February 3rd -
Artist Reception: Saturday, February 3rd, 6-9pm
New Paintings by Brian Kershisnik Theatrically Explore Complex Human Emotions
Park City, UT (December 13, 2017): Brian Kershisnik’s contemporary figurative paintings are autobiographical narratives, illustrating poignant human emotions derived from personal experiences. Instead of painting from life, Kershisnik paints from the “process of being alive,” resulting in disguised self-portraits that reflect feelings of comfort, delight, puzzlement, union or loneliness as well as more abstract human emotions. Kershisnik considers his artistic process a performance and his canvas the stage, which he portrays literally and metaphorically in his latest body of work for “Le Péché du Magicien,” the Utah artist’s twelfth annual solo show at Meyer Gallery this February.
With painter as performer and canvas as stage, the viewer naturally becomes Kershisnik’s captivated audience, finding his subjective figures inherently relatable.
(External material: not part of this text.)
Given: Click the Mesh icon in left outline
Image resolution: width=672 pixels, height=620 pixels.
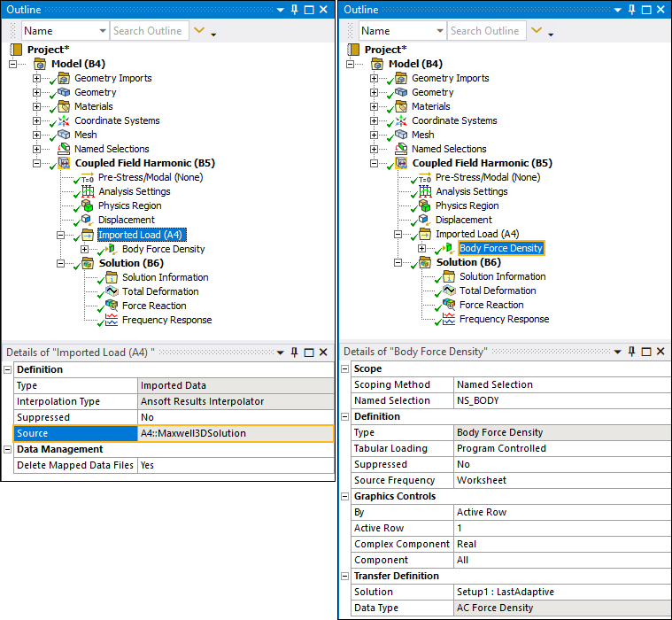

The artist’s intended narratives as well as his affective, near-surreal painting style contributes to this visceral response. “Accurate proportions of the figure are not the only way to convey human truth,” he explains. “When I paint, I don’t have a model. I go to a place of imagination because there’s a different kind of communication that happens there that I think is important too.” In his latest series of paintings, Kershisnik plays the role of friends, foes, lovers and even animals in order to illustrate his introspective observations of the human psyche. “I’m always harvesting content from my own life,” says the artist of his subject matter. “I’m looking for new, provocative, compelling, human, breathing narratives. And life has continued to provide me with those.”
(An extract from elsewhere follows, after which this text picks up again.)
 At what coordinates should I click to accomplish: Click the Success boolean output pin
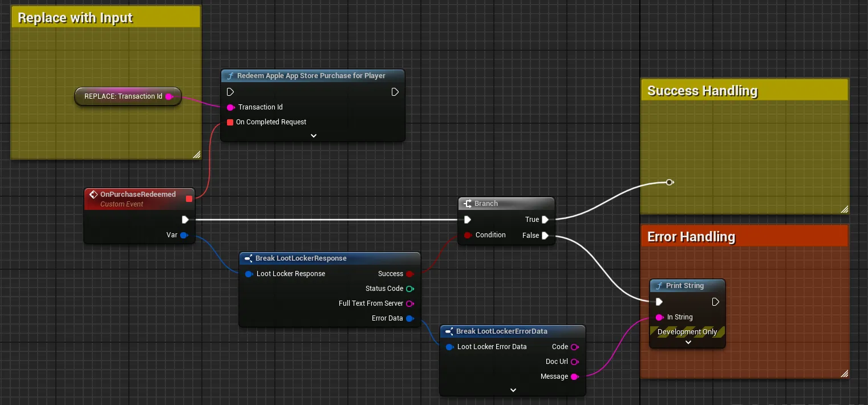coord(409,274)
In a literal sense, Kershisnik’s theater theme is not entirely new. “One of the first paintings I remember doing was a stage,” he recalls. Painted as a young art student, Kershisnik’s first stage predated his artistic identity; devoid of figures or an intentional narrative, the empty stage was a simple exploration of compositional elements. Now, nearly thirty years later, the subject resurfaces in Kershisnik’s paintings as a platform for deeper analysis of the human condition. Magicians, jugglers and dancers embody the exhibition’s motif while also symbolizing abstract concepts relating to warring human emotions. “The Sin of the Magician” and “Protected by Performance” are two of these underlying themes that are explored through multiple paintings in the show.
Brian Kershisnik lives in Provo, Utah. He received his BFA in painting at Brigham Young University and his MFA in printmaking at the University of Texas at Austin. He is well traveled having visited and livee in many countries around the world, providing him with a broad perspective of human nature. Meyer Gallery, owned by Susan Meyer, was established in 1965 by Darrell and Gerry Meyer. Since it’s foundation as one of Park City’s premier art galleries, Meyer Gallery has grown to become one of Utah’s leading contemporary art icons. Located at 305 Main Street in an 1890 Historic Landmark Building, the gallery is committed to showcasing Utah’s exciting emerging talent as well as mid-career to established artists from across the region. Gallery artists work in a variety of mediums and styles, from contemporary realism to abstraction.